YOUR GOAL: Below are entries; copy exactly the lines from the one with "Switch to the Geschäftsprozesse tab" through the one with "This screenshot has height=429, width=227.", both included, and leave out the rest.

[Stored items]
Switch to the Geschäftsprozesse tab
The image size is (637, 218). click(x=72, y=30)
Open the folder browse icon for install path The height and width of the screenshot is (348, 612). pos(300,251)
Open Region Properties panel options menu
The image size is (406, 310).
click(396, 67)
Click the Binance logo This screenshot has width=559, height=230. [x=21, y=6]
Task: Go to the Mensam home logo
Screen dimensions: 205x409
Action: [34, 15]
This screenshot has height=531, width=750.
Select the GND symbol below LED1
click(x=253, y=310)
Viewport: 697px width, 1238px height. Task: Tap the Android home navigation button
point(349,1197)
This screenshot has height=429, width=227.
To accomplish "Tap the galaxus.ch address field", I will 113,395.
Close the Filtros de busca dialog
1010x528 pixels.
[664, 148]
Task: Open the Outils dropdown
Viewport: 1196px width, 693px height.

---

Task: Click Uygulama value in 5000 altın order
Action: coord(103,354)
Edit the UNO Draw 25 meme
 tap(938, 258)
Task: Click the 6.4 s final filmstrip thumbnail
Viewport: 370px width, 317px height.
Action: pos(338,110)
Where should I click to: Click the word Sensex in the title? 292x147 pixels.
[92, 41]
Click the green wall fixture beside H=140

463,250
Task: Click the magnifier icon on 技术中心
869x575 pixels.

COMPLETED EXERCISE:
Switch to the Geschäftsprozesse tab
The image size is (637, 218). click(x=72, y=30)
Open the folder browse icon for install path The height and width of the screenshot is (348, 612). pos(300,251)
Open Region Properties panel options menu
The image size is (406, 310).
click(396, 67)
Click the Binance logo This screenshot has width=559, height=230. [x=21, y=6]
Task: Go to the Mensam home logo
Screen dimensions: 205x409
Action: [34, 15]
This screenshot has height=531, width=750.
Select the GND symbol below LED1
click(x=253, y=310)
Viewport: 697px width, 1238px height. Task: Tap the Android home navigation button
point(349,1197)
This screenshot has height=429, width=227.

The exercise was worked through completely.